Sunday, 23 October 2011

This and that: mostly about Catholic schools ...

Whilst in some quarters, the Westminster Diocese's education service is making headlines over its handling of Cardinal Vaughan school, in Twickenham it is the plans to build a new secondary school that are causing quite a different stir: here and here. The exact motivations of the lobby group opposing this proposed school cannot be determined from the media coverage, but there were protest activities against the Papal visit in the same area in 2010. In the context of both of these situations, there is an interesting account on the Catholic Education Service website about Catholic Schools: Mission and Governance. Whilst it notes that
For Catholic schools under the trusteeship of the diocese the Trusts under which Catholic schools are established contain within their objects a requirement to provide education for Catholic children.
it also points out that the Catholic character of such schools is supported in a number of other ways.

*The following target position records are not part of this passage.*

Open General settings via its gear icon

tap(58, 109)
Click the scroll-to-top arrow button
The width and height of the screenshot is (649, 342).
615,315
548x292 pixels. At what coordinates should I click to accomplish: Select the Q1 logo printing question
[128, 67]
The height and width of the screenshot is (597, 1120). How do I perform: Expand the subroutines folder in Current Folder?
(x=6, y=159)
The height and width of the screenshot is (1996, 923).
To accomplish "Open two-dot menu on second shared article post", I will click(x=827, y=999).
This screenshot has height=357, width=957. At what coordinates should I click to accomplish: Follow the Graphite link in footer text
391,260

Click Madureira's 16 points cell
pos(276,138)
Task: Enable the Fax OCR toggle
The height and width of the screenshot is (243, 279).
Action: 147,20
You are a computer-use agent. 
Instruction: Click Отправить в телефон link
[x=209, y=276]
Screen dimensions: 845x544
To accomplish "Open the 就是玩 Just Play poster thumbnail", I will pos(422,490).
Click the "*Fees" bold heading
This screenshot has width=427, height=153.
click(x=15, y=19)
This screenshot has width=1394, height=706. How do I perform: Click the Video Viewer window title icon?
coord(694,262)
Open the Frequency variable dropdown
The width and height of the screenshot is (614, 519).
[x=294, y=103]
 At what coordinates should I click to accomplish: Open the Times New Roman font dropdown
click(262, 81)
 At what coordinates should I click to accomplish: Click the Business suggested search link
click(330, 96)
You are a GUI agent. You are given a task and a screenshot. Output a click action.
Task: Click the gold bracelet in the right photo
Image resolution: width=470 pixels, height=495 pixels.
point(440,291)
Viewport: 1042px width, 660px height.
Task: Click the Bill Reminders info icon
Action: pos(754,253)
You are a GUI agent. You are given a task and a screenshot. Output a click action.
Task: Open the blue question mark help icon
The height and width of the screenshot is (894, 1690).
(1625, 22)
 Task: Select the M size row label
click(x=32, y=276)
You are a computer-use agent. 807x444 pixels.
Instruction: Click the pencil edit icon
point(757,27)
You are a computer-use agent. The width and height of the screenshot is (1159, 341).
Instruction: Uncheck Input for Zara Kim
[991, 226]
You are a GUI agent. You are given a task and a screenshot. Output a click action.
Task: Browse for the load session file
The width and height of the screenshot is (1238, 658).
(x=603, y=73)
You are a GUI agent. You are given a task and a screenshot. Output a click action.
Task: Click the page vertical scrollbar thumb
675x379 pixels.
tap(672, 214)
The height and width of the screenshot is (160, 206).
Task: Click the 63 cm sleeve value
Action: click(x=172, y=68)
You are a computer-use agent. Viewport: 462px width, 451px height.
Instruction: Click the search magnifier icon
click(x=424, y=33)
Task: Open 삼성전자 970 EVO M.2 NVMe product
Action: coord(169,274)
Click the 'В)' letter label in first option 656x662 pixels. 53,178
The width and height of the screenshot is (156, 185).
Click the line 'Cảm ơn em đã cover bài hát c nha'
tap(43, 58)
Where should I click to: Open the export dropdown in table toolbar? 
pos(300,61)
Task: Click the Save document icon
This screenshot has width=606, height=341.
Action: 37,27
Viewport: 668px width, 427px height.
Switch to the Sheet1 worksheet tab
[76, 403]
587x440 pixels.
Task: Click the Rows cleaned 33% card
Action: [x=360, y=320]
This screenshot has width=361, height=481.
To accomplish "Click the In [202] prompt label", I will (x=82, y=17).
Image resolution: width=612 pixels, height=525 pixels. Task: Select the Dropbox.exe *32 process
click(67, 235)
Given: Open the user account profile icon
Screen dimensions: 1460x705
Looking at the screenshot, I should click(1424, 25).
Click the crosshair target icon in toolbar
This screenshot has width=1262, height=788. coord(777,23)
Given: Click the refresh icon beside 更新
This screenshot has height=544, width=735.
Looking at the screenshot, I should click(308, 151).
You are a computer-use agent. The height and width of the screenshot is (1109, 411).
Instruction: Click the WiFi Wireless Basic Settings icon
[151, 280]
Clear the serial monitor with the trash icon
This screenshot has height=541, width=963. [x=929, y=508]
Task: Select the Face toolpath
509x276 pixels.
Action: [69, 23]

And, in a completely different context, another story about Catholic schools: Cardinal ‘fasts’ over court ruling and Hundreds of young people supported Cardinal Joseph Zen on third day of Hunger strike in Hong Kong.

A point made in discussion during yesterday's London event of Aid to the Church in Need was that, since the fall of dictatorial regimes in north Africa and the Middle East, the situation of Christians in those countries has deteriorated. There is a real concern that the new governments that will succeed the dictators will embrace an Islamic fundamentalism that will discriminate against Christians in those countries. Reference was also made to the experience of Christians in Iraq. There is a tempting prudential judgement that it would have been better for Christians had the dictators remained in power. But it really is damaging to Christian testimony when those communities appear as being "sheltered" by regimes whose actions with regard to other citizens are contrary to Christian teaching on the dignity of the human person and the freedom due to each and every person. There is a more authentic witness when Christians are persecuted. I think it is Hans Urs von Balthasar who wrote somewhere that it is the normal condition of the Christian that he or she should be subject to discrimination or persecution and, in consequence, the absence of such persecution should be a cause for an examination of conscience with regard to the quality of Christian witness being given.

PS. The Richmond Inclusive Schools Campaign website is here. It is interesting to look at the list of supporters at the foot of the page, as this, and the content of the page itself, gives some context to the "set up and backed by local people" lead.